Friday, April 22, 2011

Conquring the "I Cant"



"I Can't." I say that a lot. More often than I need to and it's a lie every time. Is it habit? Is "can't" one of those things you say when you're too lazy, tired, busy to try. Does it really belong in our language after causing so much damage. We have given it so much power.

"I can't." It's not even a pair of words anymore but a force. A force to be reckoned with. And something in me wants to fight to it. I want to gauge it, tear it, stomp it down and force it out out of existence. I want to conquer it!
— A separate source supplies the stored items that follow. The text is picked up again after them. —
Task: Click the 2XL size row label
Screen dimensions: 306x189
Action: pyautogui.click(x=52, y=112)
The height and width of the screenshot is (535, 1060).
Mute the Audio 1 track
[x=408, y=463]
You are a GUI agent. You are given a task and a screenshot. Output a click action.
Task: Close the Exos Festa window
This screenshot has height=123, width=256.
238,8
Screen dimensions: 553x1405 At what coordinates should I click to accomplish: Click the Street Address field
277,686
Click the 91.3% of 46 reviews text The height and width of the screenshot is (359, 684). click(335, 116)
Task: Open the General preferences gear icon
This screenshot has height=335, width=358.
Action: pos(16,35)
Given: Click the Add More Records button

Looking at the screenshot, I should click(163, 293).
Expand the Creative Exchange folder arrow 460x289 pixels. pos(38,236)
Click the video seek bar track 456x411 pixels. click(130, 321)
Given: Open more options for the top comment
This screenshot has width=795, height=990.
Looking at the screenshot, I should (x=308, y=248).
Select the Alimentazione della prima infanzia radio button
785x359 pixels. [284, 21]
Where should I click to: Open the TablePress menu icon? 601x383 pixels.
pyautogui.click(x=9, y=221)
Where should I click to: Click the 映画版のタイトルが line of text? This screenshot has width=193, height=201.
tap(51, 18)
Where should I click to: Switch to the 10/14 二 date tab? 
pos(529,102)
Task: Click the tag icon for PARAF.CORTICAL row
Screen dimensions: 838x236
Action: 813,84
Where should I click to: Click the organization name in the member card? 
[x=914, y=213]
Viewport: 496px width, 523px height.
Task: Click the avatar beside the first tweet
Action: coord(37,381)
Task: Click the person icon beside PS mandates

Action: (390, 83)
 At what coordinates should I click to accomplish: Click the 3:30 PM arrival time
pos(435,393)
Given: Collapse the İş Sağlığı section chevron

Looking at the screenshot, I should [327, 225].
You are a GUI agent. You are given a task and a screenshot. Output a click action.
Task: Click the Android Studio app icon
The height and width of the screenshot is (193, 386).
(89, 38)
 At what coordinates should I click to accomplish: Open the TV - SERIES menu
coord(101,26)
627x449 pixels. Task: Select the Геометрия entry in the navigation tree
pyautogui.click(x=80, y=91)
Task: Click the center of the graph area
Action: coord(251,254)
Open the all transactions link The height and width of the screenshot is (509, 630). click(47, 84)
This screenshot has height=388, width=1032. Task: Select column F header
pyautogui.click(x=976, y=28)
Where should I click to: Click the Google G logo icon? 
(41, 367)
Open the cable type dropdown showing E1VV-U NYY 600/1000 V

It won't be easy I know. It's so simple to say, so easy to believe.

Can you? "No I can't."

But if I try, if I look at it in the eye and say you, you are but a mere illusion. You have false. A lie. A remarkable clever deceit! If I can stop branding every challenge with this stamp "I can't" then I can triumph over it.

I will begin with loving the challenge. I will relish in it. Appreciate the fact that God thinks I'm strong enough, worthy enough, trusting enough to see it through.  

I will be patient with myself and others remembering that "can't" is just waiting for me to rush into its arms.

And I will boldly criticize myself when I feel myself giving into "can't."  How dare I, when God already knows I can. He's already set about my victory. I cannot disappoint him.

"I can't" cannot have a place in your life if you are to be all you want to be. Say goodbye to it now and brace the power of can

Love that life challenges you and know that you can do it!